China must be ‘more honest’ on COVID origins, U.S. says

WASHINGTON/BEIJING (Reuters) – China must be more honest about the origins of the COVID-19 pandemic, the U.S. ambassador to China said on Monday, after reports that the U.S. Energy Department concluded the pandemic likely arose from a Chinese laboratory leak.

Nicholas Burns, speaking by video link at a U.S. Chamber of Commerce event, said it was necessary to push China to take a more active role in the World Health Organization (WHO) if the U.N. health agency was to be strengthened.

China also needed to “be more honest about what happened three years ago in Wuhan with the origin of the COVID-19 crisis,” Burns said, referring to the central Chinese city where the first human cases were reported in December 2019.

The Wall Street Journal first reported on Sunday that the U.S. Energy Department had concluded the pandemic likely arose from a Chinese laboratory leak, an assessment Beijing denies.

The department made its judgment with “low confidence” in a classified intelligence report recently provided to the White House and key members of Congress, the Journal said, citing people who had read the intelligence report.

Four other U.S. agencies, along with a national intelligence panel, still judge that COVID-19 was likely the result of natural transmission, while two are undecided, the Journal reported.

The Energy Department did not respond to a request for comment.

President Joe Biden’s national security adviser, Jake Sullivan, said on Sunday there were a “variety of views in the intelligence community” on the pandemic’s origins.

“A number of them have said they just don’t have enough information,” Sullivan told CNN.

Asked to comment on the report, which was confirmed by other U.S. media, China’s foreign ministry referred to a WHO-China report that pointed toward a natural origin for the pandemic, likely from bats, rather than a lab leak.

“Certain parties should stop rehashing the ‘lab leak’ narrative, stop smearing China and stop politicizing the origins-tracing issue,” foreign ministry spokesperson Mao Ning said.

‘A LITTLE BIT ORWELLIAN’

Burns told the Chamber event that it was a difficult moment for U.S.-China relations, with Beijing seeking to deflect blame after the U.S. military this month downed an alleged Chinese spy balloon that drifted across the continental United States.

“We’re now in this surreal moment where the Chinese, who I think lost the debate over the balloon globally, lost influence and credibility around the world because of what they’ve done – they’re now blaming this on us,” Burns said.

“It’s a little bit Orwellian.
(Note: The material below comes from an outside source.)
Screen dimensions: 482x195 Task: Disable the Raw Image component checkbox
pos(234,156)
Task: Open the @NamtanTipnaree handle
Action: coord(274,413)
And it’s a little bit frustrating, because I think everybody knows the truth here.”

China reacted angrily when the U.S. military downed the balloon on Feb. 4, saying it was for monitoring weather conditions and had blown off course.

Burns added that it was the obligation of the United States to maintain its military strength “in and around Taiwan” to ensure the self-governed island claimed by Beijing has the ability to deter any kind of “offensive action” by China.

“It’s also … our responsibility to galvanize the rest of the world to make sure that the Chinese cannot get away with coercion or intimidation against Taiwan itself,” he said.